L’affaire est cependant plus complexe. L’espérance de vie est un concept commode pour les partisans d’un départ plus tardif à la retraite, mais il ne représente qu’une partie du problème. L’autre partie est évidemment la diminution de la population active qui reflète un des échecs les plus cuisants de la politique allemande de ces dernières années. Malgré 200 milliards d’euros de politique familiale dépensés chaque année, le taux de fertilité est resté très bas. Il est récemment remonté légèrement, mais pas suffisamment. L’apport des réfugiés est, de ce point de vue, une bonne nouvelle, mais ne règle pas tout, car il reste insuffisant à long terme. L’activité à temps plein des femmes devrait aussi être encouragée, ce qui n’est pas encore suffisamment le cas. Bref, le problème des retraites cachent une série de ratés de la politique allemande.

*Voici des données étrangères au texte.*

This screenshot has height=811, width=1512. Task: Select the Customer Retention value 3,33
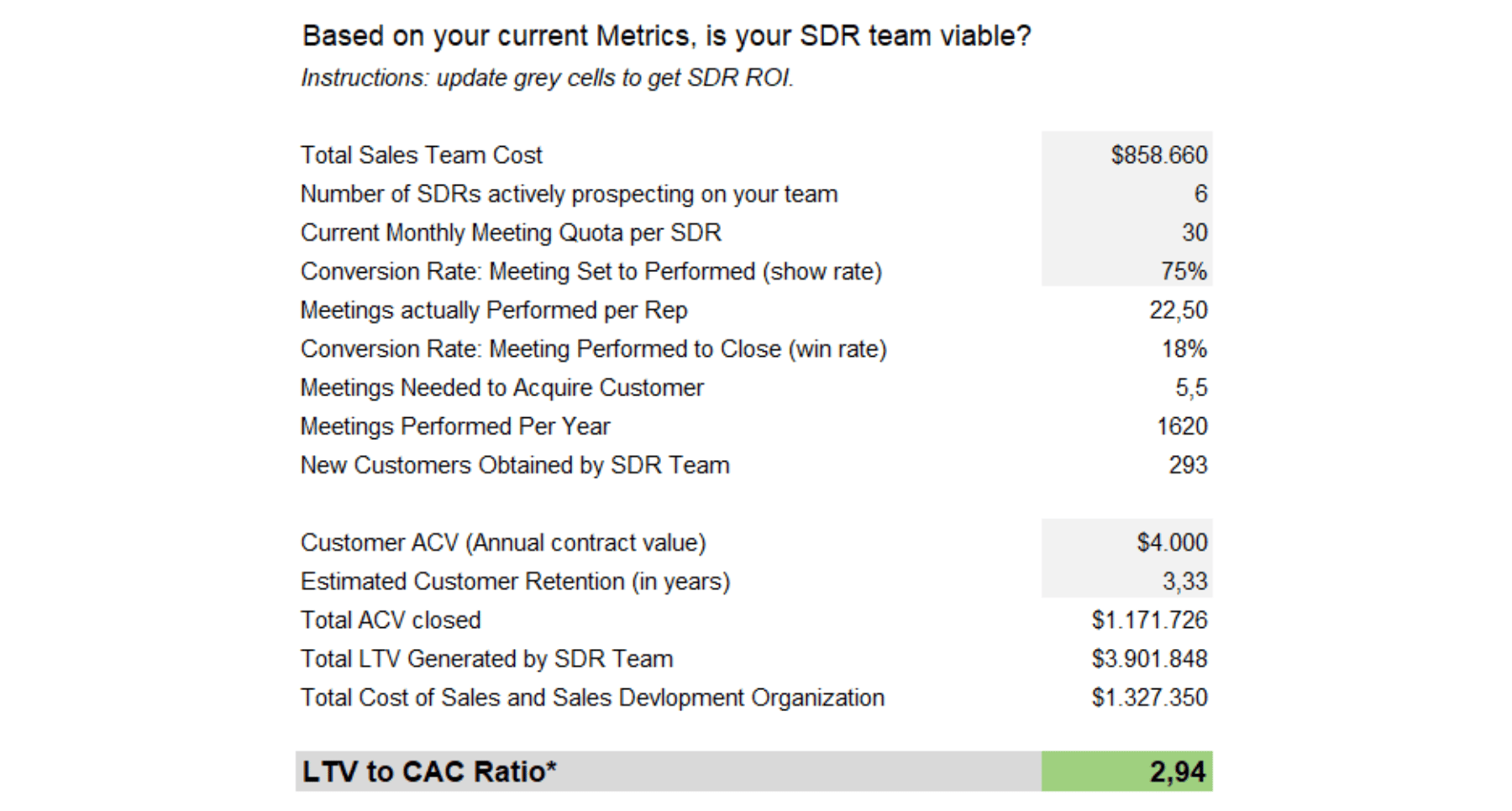(1184, 581)
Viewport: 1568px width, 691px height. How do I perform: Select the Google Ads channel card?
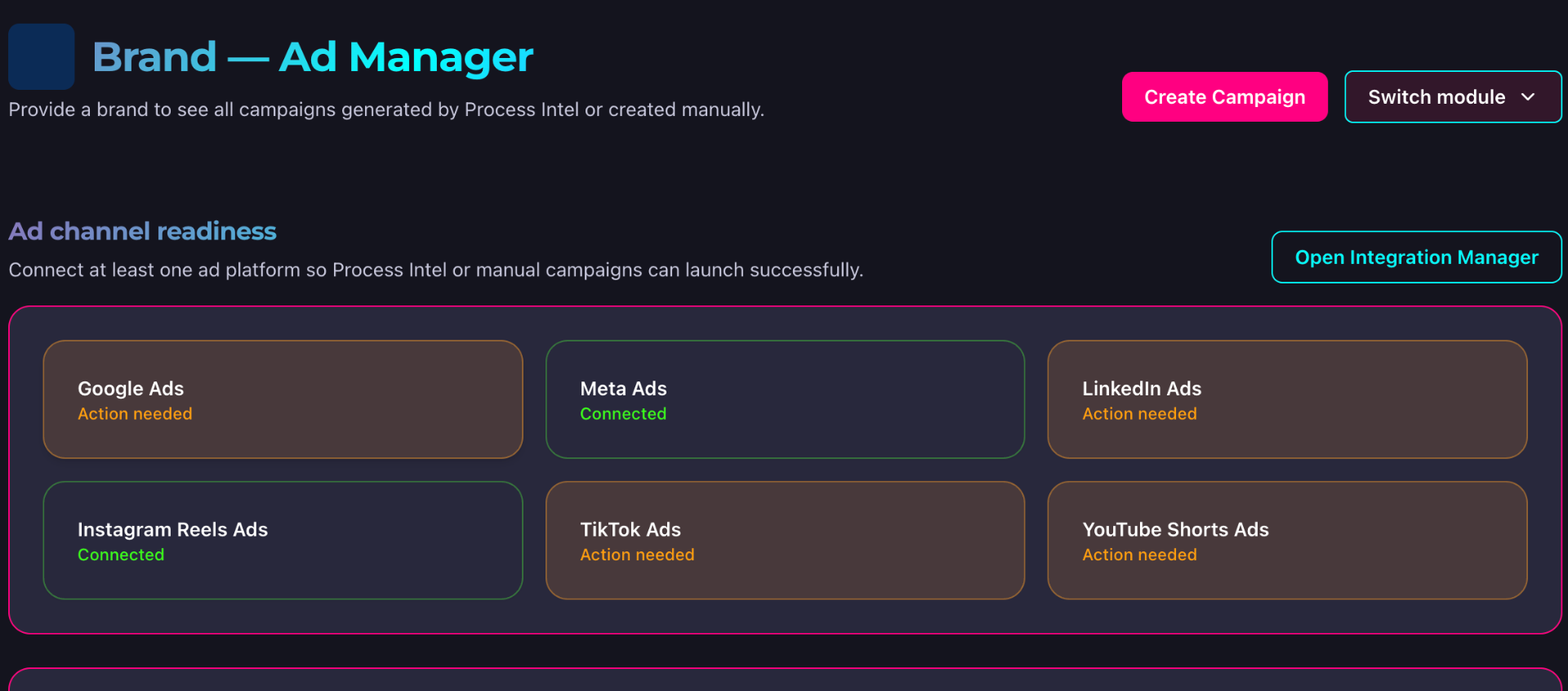click(283, 399)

Du reste, les politiques tant vantées à l’étranger de flexibilisation de l’emploi ont conduit à un fort partage du temps de travail qui a réduit le nombre d’heures travaillés par le développement du temps partiel. Résultat : les salaires versés sont donc souvent réduits, malgré le plein emploi et les cotisations à terme insuffisantes. C’est le revers du plein emploi et c’est un modèle qui pose problème pour le financement des retraites. Les employeurs allemands ont beaucoup profité de cette situation, comme ils ont beaucoup encouragé la baisse de la couverture des accords salariaux collectifs, ce qui a conduit à réduire les hausses de salaires, mais aussi celles des cotisations.

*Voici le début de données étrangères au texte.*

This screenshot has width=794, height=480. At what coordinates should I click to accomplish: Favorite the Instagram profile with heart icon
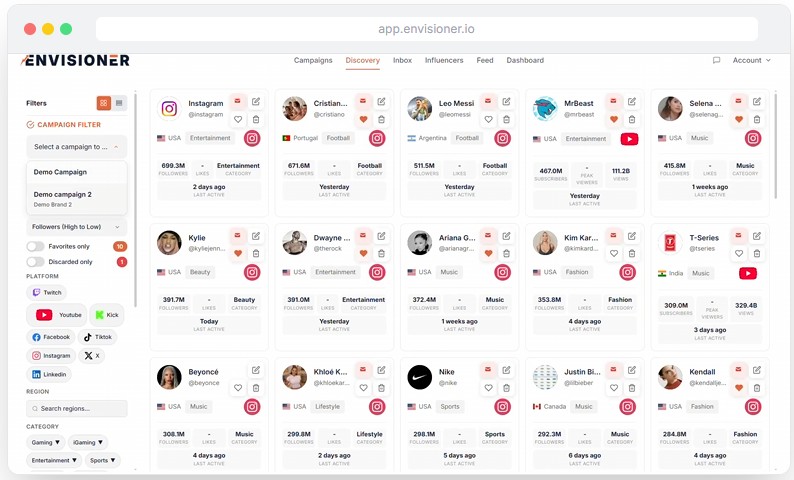tap(238, 119)
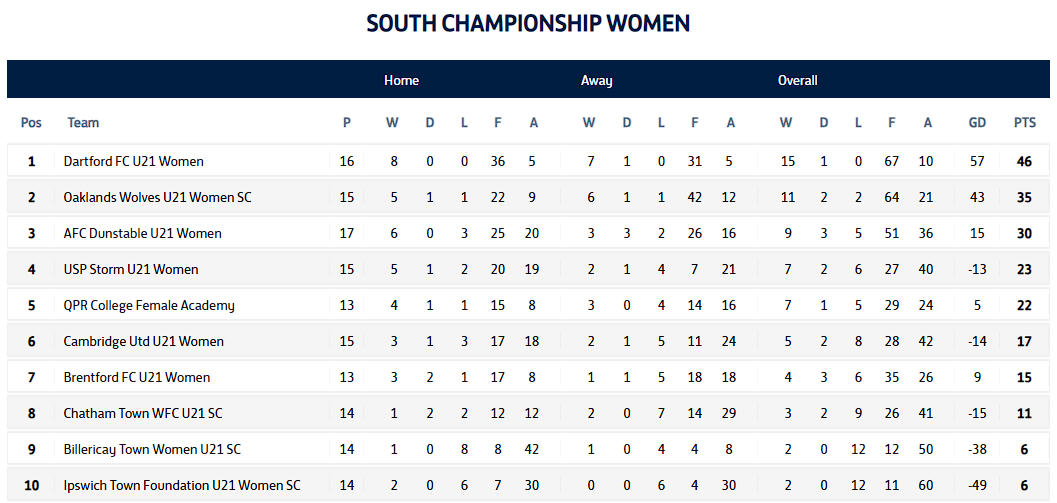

L’espérance de vie, un bon critère ?

Enfin, l’espérance de vie est un argument qui semble peu porteur. En Allemagne, celle à un an, selon Eurostat, est de 78 ans pour les hommes et 82 pour les femmes, soit une moyenne de 80,4 ans. C’est moins que la moyenne de la zone euro (81,3 ans) et bien moins que l’espérance de vie en Espagne et en Italie (82,5 ans), mais aussi en France (82,1 ans). Cette espérance de vie n’est donc pas exceptionnelle. Surtout, elle n’est pas liée à une bonne santé. Selon les données récentes de Eurohex, l’espérance de vie en bonne santé en Allemagne pour un habitant de 65 ans n’est que de 7 ans. C’était 7,6 ans en 2006. Autrement dit, cet élément se dégrade et surtout il reste très inférieur à la moyenne européenne (8 ans). En France, cet espérance de vie à 65 ans est de 9,8 ans, contre 9,6 ans en 2006. On le voit donc : la situation se dégrade dangereusement outre-Rhin. Et l’espérance de vie à la naissance pourrait donc être le mauvais indicateur. Relever l’âge de départ sans régler ces problèmes structurels est donc une solution de facilité qui ne règlera en réalité rien.

A quoi joue Wolfgang Schäuble ?

Pourquoi alors Wolfgang Schäuble part-il à l’offensive ? Pour des raisons politiques, évidemment. Angela Merkel semble durablement affaiblie par la question des réfugiés. Tous les sondages montrent un affaiblissement préoccupant de la « grande coalition ». C’est vrai pour la SPD, mais aussi pour la CDU qui, selon la dernière enquête FGW n’est qu’à 33 % des intentions de vote, du jamais vu depuis 2011. Or le ministre fédéral des Finances semble décider à savonner la planche de la chancelière pour prendre la tête d’une opposition conservatrice interne. Pour cela, il distille savamment des petites phrases qui provoquent la colère de la SPD et la gêne de la chancelière. Il l’a fait sur la question grecque et sur celle des réfugiés, il le fait à présent sur la question des retraites.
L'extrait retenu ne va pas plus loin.